True Story: Debbie

Monday, August 22nd, 2011

Debbie: A True Story of Drug Addiction and RecoveryWhen I was growing up in Providence, Rhode Island, it was all “peace, love, and drugs.” Drug use was accepted back then, and marijuana was the drug of choice. I didn’t like smoking, but I started drinking alcohol because it helped me to fit in. But my mother was an alcoholic, so I had heredity going against me, and my drinking just set me off on a dangerous path. I was hanging out with the wrong crowd, drinking and driving…pretty soon I got into a terrible car accident and ended up in a wheelchair. But did I take that as a sign that it was time to quit drinking? Nope. I just got a prescription for painkillers. I became addicted to the medication I was taking to deal with the pain from the car accident.

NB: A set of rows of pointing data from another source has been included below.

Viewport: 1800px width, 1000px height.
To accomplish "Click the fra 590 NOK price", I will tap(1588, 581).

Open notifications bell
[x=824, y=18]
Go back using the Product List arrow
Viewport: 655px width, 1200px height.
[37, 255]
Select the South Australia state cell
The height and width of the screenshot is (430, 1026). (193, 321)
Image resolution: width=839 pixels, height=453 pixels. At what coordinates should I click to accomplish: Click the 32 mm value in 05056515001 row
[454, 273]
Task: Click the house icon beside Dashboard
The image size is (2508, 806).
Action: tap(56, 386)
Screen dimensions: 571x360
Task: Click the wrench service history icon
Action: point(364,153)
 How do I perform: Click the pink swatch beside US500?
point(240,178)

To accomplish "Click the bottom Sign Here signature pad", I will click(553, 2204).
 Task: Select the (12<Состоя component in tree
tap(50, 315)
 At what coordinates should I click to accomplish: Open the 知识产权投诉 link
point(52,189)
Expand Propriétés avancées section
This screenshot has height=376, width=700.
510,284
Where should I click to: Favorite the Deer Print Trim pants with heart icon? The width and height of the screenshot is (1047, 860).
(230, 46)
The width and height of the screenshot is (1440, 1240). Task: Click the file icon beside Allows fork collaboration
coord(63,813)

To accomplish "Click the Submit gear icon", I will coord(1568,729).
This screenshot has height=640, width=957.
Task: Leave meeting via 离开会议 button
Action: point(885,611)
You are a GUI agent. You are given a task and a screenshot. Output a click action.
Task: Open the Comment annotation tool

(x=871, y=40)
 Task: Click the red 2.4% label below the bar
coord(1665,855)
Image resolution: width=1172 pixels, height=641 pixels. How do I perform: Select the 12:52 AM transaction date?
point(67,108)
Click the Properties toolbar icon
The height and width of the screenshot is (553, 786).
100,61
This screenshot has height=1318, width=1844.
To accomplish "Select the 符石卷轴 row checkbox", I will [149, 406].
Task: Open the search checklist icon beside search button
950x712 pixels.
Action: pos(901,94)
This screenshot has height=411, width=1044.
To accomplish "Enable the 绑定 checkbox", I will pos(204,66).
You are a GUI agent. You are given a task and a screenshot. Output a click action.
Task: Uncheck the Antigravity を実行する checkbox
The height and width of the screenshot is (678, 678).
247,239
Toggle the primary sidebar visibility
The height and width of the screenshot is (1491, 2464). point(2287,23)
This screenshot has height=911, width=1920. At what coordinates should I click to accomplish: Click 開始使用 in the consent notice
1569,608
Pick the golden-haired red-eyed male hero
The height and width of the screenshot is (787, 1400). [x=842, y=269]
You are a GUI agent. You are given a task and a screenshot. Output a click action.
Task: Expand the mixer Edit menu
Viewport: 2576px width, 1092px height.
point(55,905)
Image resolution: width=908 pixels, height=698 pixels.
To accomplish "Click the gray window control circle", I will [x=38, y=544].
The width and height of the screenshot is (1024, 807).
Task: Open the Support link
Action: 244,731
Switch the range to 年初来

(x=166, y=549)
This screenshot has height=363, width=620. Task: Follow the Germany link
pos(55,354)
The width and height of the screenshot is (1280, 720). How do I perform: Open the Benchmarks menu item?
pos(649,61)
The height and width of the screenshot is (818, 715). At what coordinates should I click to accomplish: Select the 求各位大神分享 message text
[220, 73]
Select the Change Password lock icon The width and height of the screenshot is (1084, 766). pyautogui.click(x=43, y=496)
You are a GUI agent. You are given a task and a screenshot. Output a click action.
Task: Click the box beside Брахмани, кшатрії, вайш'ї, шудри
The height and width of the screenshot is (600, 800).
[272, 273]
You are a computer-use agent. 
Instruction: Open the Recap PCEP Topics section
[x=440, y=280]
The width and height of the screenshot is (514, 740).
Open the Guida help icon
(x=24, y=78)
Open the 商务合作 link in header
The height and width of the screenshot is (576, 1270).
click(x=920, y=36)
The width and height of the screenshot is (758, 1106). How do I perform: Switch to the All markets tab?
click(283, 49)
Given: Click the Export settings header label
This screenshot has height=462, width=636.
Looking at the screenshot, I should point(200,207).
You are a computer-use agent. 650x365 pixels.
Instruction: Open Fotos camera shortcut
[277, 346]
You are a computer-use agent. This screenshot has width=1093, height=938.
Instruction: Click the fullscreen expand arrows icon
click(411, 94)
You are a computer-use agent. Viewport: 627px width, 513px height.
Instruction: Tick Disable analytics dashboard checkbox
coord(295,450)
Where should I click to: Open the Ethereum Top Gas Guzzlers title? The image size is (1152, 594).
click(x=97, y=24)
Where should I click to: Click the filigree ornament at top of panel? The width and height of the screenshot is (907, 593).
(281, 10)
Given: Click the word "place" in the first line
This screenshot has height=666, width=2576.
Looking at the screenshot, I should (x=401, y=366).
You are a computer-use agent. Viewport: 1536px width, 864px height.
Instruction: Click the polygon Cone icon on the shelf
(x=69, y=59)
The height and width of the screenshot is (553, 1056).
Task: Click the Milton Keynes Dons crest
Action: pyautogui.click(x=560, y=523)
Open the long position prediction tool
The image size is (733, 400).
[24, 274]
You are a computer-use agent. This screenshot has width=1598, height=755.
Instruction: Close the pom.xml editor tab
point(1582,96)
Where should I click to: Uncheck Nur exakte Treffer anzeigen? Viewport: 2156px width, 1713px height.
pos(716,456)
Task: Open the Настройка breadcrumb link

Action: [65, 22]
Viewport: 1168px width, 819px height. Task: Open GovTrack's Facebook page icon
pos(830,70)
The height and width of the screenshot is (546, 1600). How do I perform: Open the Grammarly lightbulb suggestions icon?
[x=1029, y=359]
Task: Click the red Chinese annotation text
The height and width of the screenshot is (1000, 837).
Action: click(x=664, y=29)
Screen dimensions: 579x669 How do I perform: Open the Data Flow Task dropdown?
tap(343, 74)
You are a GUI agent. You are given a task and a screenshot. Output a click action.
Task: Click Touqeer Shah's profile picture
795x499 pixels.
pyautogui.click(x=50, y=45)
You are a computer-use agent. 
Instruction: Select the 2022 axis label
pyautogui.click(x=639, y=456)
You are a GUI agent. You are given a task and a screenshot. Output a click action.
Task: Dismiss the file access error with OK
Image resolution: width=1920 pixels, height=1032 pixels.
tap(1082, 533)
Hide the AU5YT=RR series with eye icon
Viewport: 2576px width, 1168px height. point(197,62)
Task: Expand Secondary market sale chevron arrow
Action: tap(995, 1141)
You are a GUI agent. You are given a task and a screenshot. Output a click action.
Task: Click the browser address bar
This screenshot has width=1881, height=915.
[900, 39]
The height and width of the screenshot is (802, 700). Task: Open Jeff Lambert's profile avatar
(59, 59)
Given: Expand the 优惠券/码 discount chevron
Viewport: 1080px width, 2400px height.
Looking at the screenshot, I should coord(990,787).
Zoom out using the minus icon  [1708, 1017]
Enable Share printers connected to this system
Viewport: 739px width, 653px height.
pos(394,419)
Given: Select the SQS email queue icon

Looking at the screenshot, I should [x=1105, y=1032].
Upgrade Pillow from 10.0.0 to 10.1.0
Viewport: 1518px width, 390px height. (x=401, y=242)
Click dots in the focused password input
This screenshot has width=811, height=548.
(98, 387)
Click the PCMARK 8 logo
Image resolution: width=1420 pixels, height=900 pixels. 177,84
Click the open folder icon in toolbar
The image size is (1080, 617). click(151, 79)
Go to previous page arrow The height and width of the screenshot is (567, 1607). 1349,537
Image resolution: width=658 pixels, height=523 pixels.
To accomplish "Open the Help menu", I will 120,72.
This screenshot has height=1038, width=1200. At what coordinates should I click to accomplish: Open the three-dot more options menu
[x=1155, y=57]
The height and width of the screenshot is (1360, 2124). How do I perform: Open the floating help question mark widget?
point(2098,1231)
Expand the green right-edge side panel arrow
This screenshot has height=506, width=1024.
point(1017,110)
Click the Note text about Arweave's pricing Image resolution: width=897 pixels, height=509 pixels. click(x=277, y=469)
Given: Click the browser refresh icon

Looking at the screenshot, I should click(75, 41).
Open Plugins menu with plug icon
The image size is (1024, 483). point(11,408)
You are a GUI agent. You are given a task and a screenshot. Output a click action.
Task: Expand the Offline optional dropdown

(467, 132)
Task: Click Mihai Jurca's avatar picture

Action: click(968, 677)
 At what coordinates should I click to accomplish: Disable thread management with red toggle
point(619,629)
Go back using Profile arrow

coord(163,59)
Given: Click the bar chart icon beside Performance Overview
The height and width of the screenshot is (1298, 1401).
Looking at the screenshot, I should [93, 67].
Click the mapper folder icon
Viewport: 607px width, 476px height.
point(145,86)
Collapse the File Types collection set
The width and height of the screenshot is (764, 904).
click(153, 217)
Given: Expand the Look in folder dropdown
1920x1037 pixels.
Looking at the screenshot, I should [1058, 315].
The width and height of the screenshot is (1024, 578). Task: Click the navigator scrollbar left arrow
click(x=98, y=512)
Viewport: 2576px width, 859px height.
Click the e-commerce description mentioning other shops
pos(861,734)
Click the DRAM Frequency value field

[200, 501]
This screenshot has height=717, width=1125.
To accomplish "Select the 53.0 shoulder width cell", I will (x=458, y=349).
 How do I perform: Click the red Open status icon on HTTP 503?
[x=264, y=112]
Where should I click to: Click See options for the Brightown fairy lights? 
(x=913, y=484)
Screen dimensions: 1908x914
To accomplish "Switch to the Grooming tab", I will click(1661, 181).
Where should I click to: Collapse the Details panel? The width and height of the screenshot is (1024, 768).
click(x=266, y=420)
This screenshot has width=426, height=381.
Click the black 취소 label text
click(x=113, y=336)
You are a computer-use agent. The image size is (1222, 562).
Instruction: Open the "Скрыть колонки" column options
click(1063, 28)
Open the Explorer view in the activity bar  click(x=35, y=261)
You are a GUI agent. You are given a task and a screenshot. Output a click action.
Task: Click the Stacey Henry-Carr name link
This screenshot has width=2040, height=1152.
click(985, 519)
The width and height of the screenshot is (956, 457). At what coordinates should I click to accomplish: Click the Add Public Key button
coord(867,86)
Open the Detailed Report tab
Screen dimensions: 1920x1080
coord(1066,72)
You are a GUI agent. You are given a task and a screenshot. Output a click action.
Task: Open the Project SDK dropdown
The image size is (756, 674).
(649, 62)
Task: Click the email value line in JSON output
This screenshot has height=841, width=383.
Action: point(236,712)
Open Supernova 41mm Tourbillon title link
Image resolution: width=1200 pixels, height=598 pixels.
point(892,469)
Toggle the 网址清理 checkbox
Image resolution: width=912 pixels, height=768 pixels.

The next ten years were lost to painkillers and my heroin habit. I’d get prescriptions, sell them, and buy heroin. It was all about getting and using and finding ways to get more. I became a junkie. The worst moment of my addiction was when I was evicted from my apartment because of my drug use—I ended up living on the street. By then, I had already been to detox at the local hospital three times, but I had never made it to residential treatment. During my fourth trip to detox, it got to the point where I knew that when I left the hospital I would have nowhere to go. Luckily, I saw a poster with a phone number for Phoenix House Exeter Center, which back then was called Marathon House. I had no money, but I called—and Phoenix House saved my life by letting me in.

They even had to figure out how to let me in, because at the time the facility wasn’t wheelchair accessible—but they made it accessible for me, and it’s been like that ever since. Entering treatment was the best decision I ever made, and I got so much out of the program. If it weren’t for the staff members, the inspirational folks who were in treatment, and the fact that I was finally ready and willing to listen, I wouldn’t be clean today. I set one simple goal: to complete treatment. That was the first step towards my recovery, and the rest has been such a success story. My whole life started when I completed the program at Phoenix House.

Because of my experience at Phoenix House, I decided I wanted to work in the field; when I completed treatment I went back to school and got my GED, my BA, and my license in chemical dependency counseling. Once I was qualified, I went back to Phoenix House to help out, and it was such a wonderful feeling to work with the residents and share the valuable lessons I had learned. I even received the Phoenix House Staff Excellence Award—and I had to give a speech in front of the Board of Directors! It was nerve-wracking, but I was so proud.

The Phoenix House philosophy is to put your heart into your work and do your best. It took me a while to adapt to that concept, but I never gave up. I graduated in 1990, and I just celebrated 22 years clean. Treatment pulled me out of the mess of addiction and homelessness that I was in; I was able to buy my own house, and I’ve been living here for 14 years. I’m a grandmother now, and I’ve re-established relationships with my son and family members, whereas before I would always put my drug use first. Now I can set goals and accomplish them because I don’t give up. What’s the best part of my recovery? That’s easy: everything.